Edition Lexica, V.5, ce qui nous a permis de réaliser des analyses de tableaux simples et croisés ainsi que des représentations graphiques. Pour l’échantillon Algérien, nous avons introduit les réponses des sujets interrogées une à une, pour les sujets libanais, nous avons pu effectuer, une partie, de notre enquête par le biais d’internet, les réponses de l’autre partie ont été effectuées par la saisie des réponses des enquêtés. Le logiciel Sphinx assure une facilité des lectures et analyses des données ainsi que l’application des tests, notamment le Chi2, et l’interprétation des échelles d’attitudes.

III.3.4. Les variables étudiées

Les variables choisies expliquent l’influence qu’elles peuvent avoir sur la conception des représentations culturelles, elles favorisent une meilleure approche de la polarisation, fluctuation et variation des représentations. Il a été question d’étudier la relation qui existe entre le sujet en tant qu’ensemble de représentations, de jugements, d’attitudes, etc., et son expérience en tant qu’être sexué, appartenant à une confession, à une communauté linguistique, possédant une situation socioculturelle particulière, un lieu de résidence et un type d’éducation et de formation.

La variable du sexe, peut être déterminante car différentes études sociolinguistiques ont montré que la relation des hommes et des femmes vis-à-vis des langues diffèrent.
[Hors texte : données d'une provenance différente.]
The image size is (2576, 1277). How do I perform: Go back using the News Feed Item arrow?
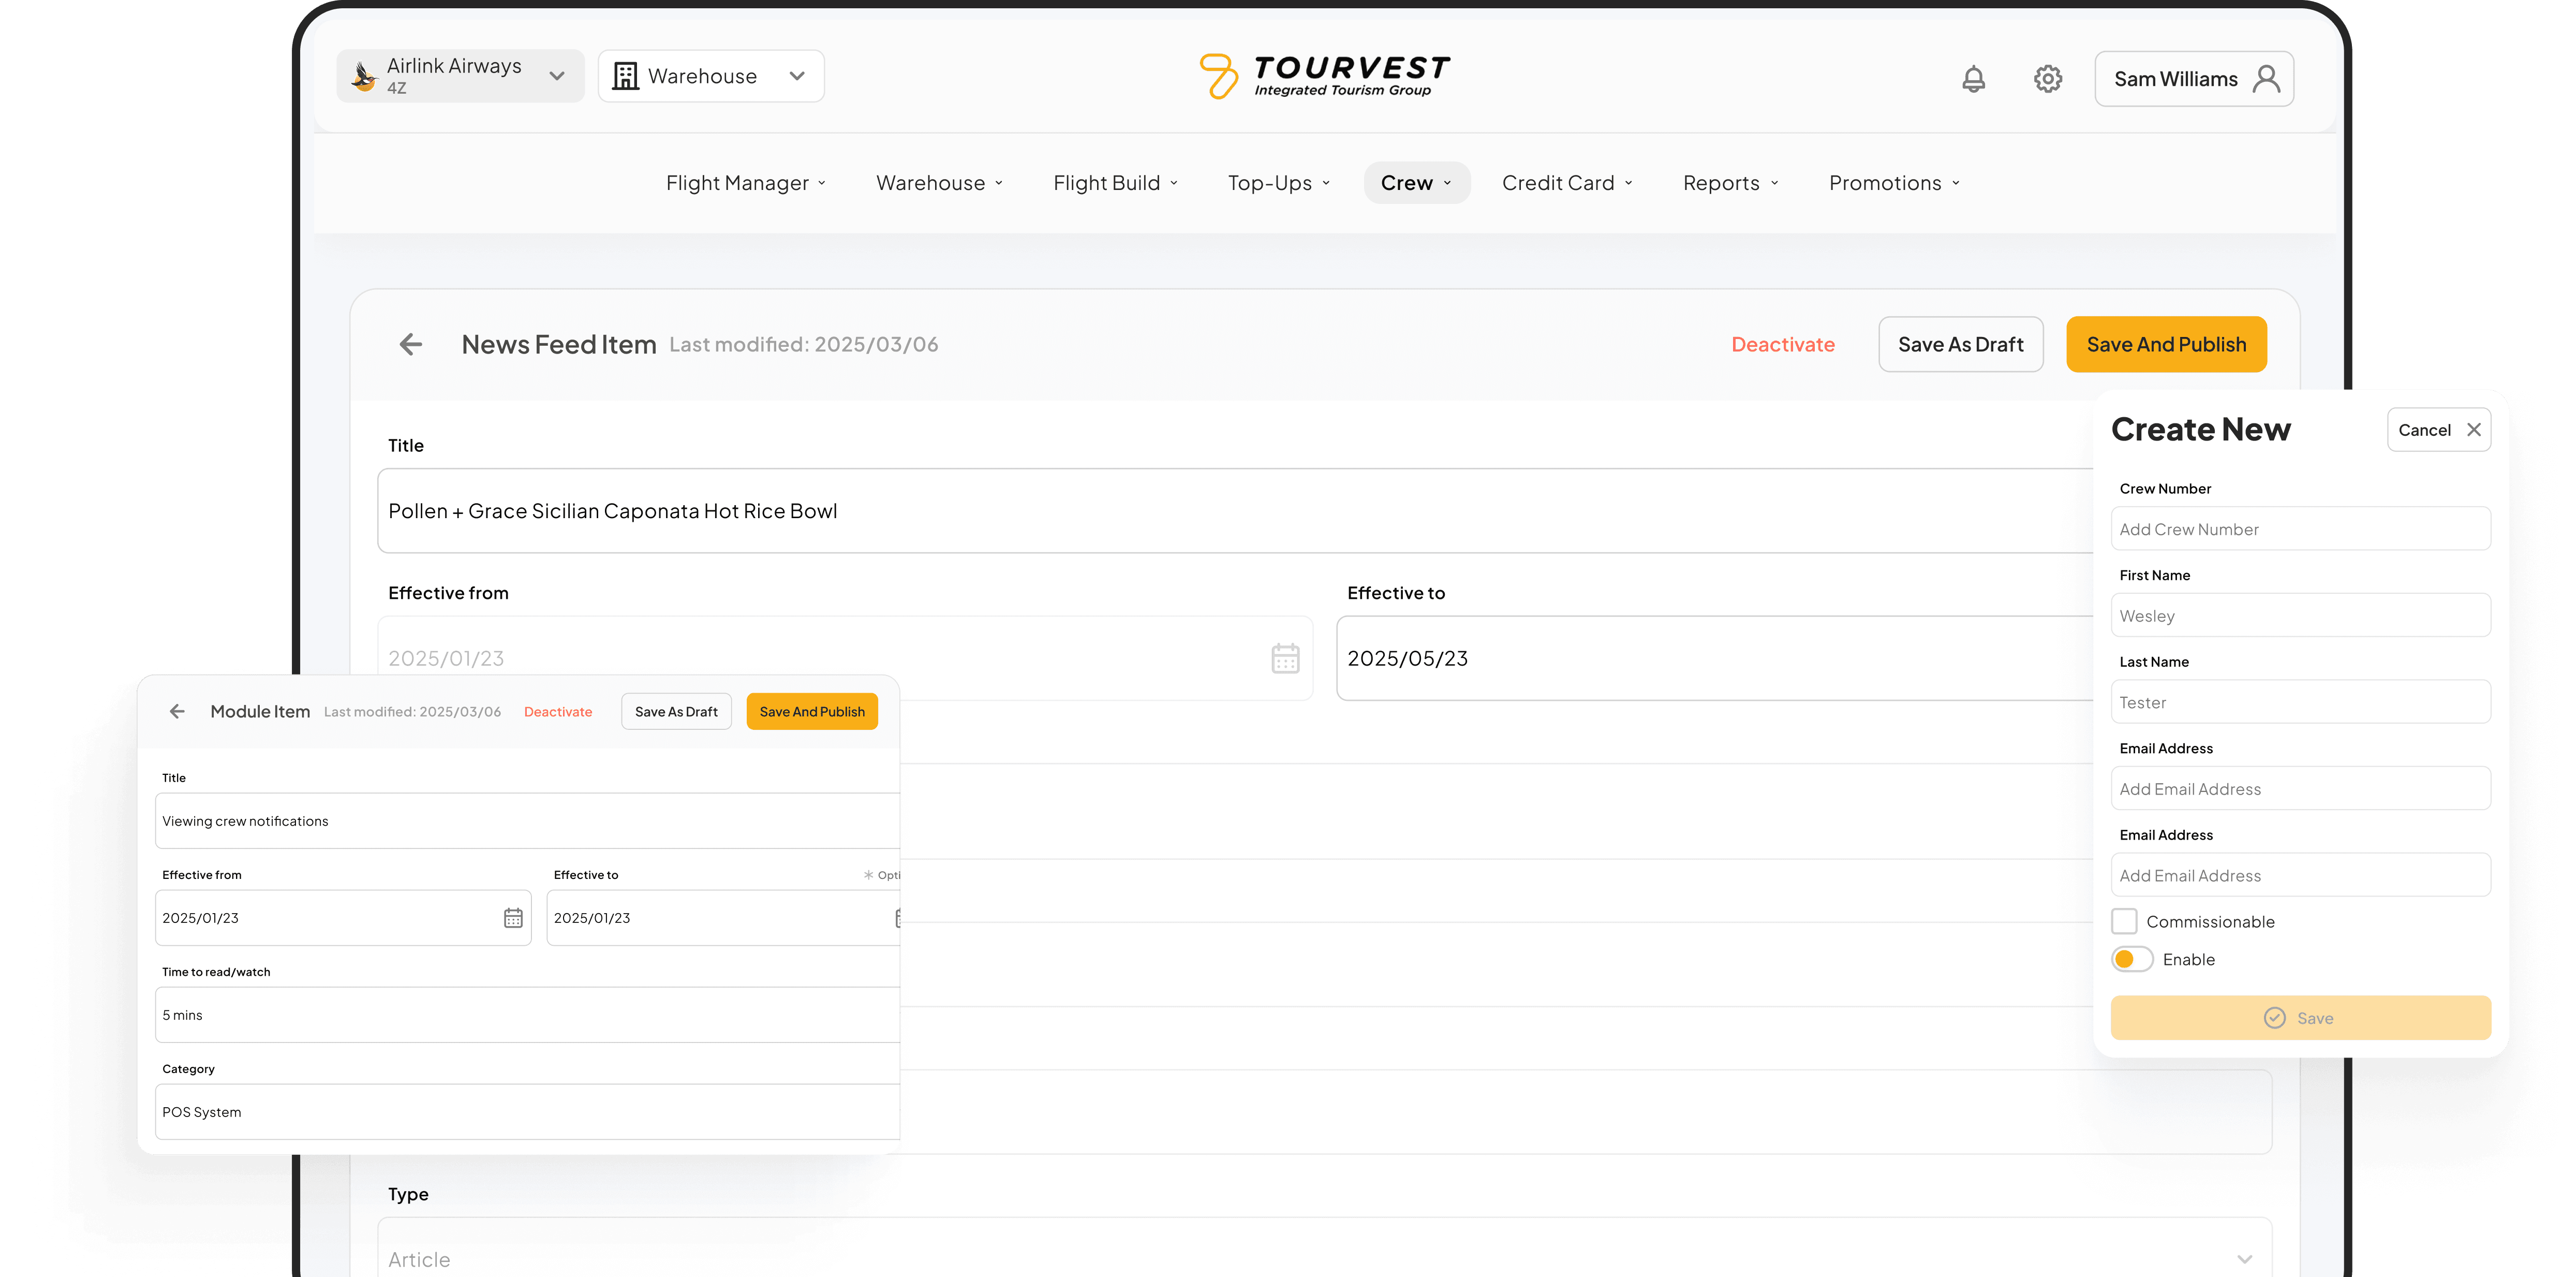tap(410, 344)
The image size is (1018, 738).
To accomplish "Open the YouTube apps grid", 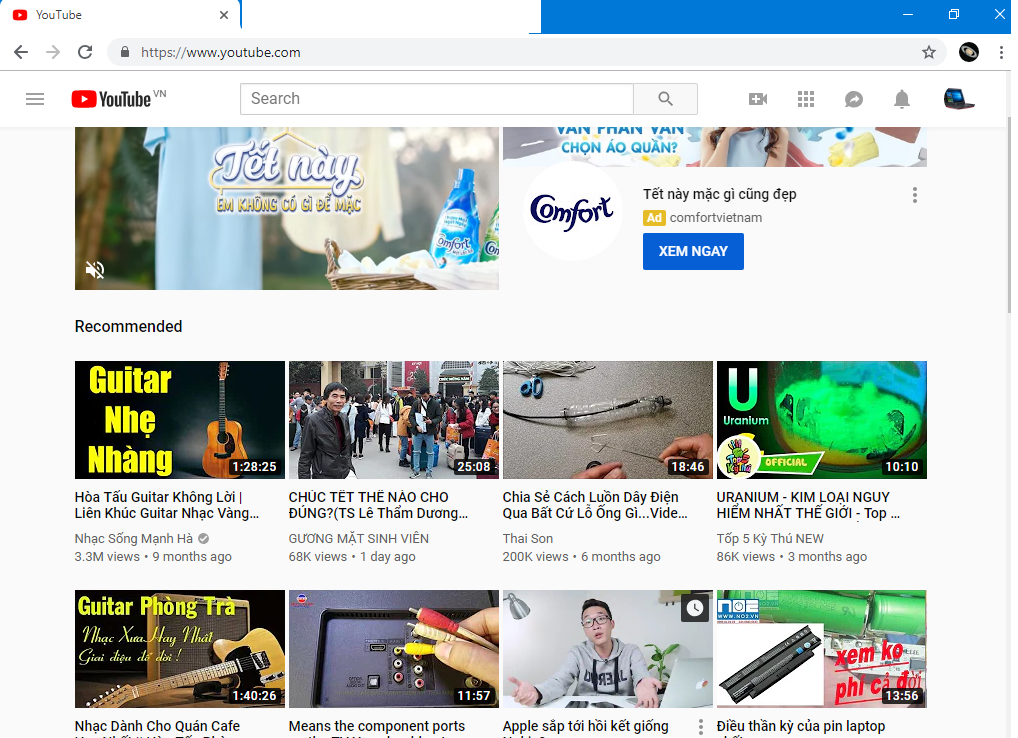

Sur le plan de la formation, les années d’étude en tant que contact permanent avec la langue, et le secteur d’étude privé ou public peuvent jouer un rôle dans la conception et l’évolution des représentations, sur le plan socioculturel, nous avons opté pour la variable confessionnelle, notamment pour le Liban, pays multiconfessionnel, pour l’Algérie, c’est une approche plus ethnique qui sera prise en considération, vu que la ville de Batna, est une capitale berbère. Les variables : niveau d’études des parents et leurs langues peuvent avoir un rôle, que ce soit un foyer uniquement arabophone, berbérophone, francophone ou anglophone, cela peut influencer, positivement ou négativement, les opinions des sujets interrogés, à cela s’ajoute le lieu de résidence, car la vision des citadins pourrait être différente de celle que les ruraux se font de la langue.